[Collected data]
------------------------------------------------------------

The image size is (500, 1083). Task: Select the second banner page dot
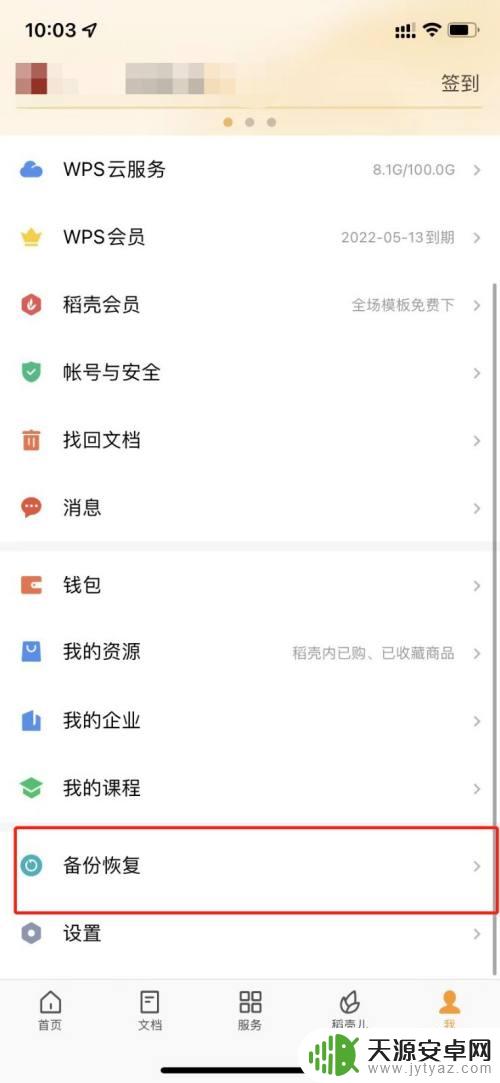click(249, 122)
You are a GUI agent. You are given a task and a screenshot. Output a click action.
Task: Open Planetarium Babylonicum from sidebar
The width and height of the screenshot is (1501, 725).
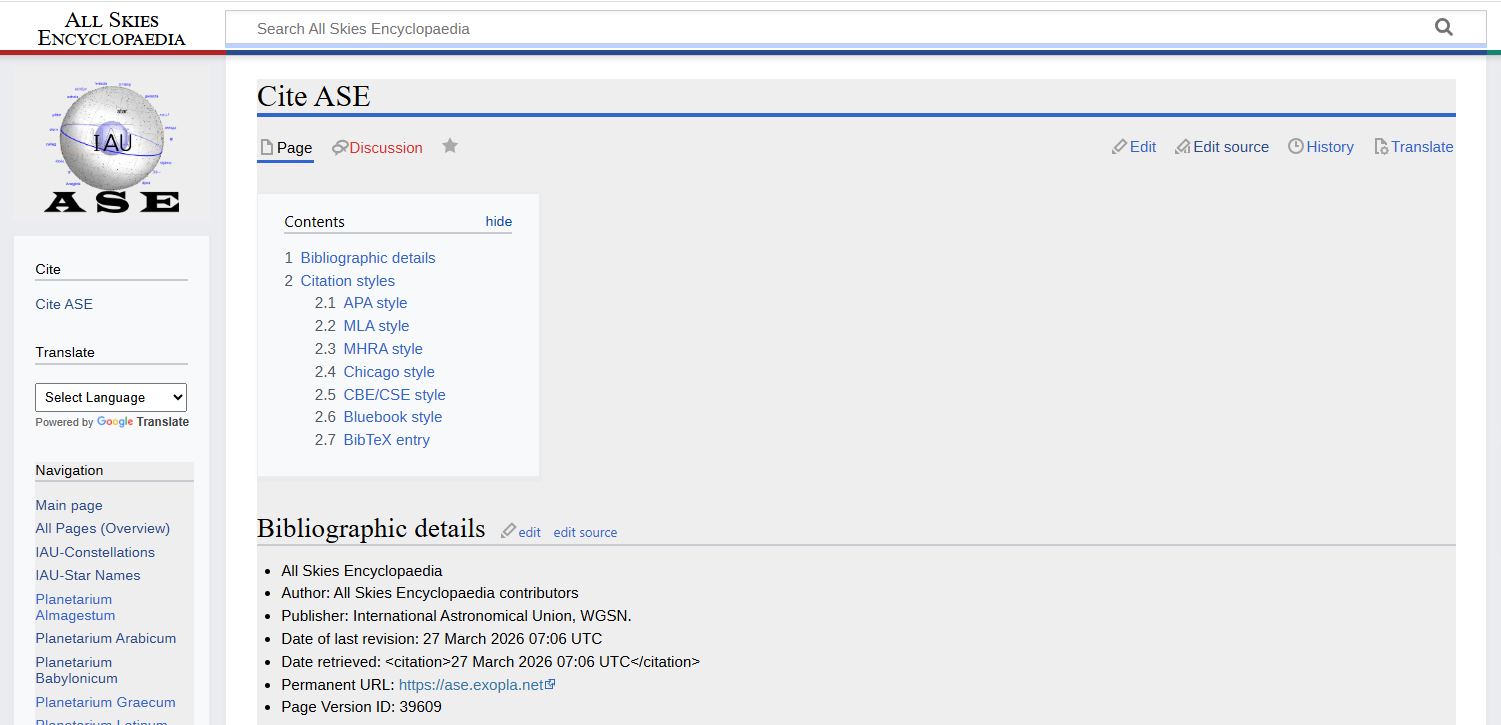77,670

------------------------------------------------------------

Reproduce nothing but the lines from the line containing "Task: Open Planetarium" through the last line of the data above, exactly as written and without pictures.

Task: Open Planetarium Babylonicum from sidebar
The width and height of the screenshot is (1501, 725).
77,670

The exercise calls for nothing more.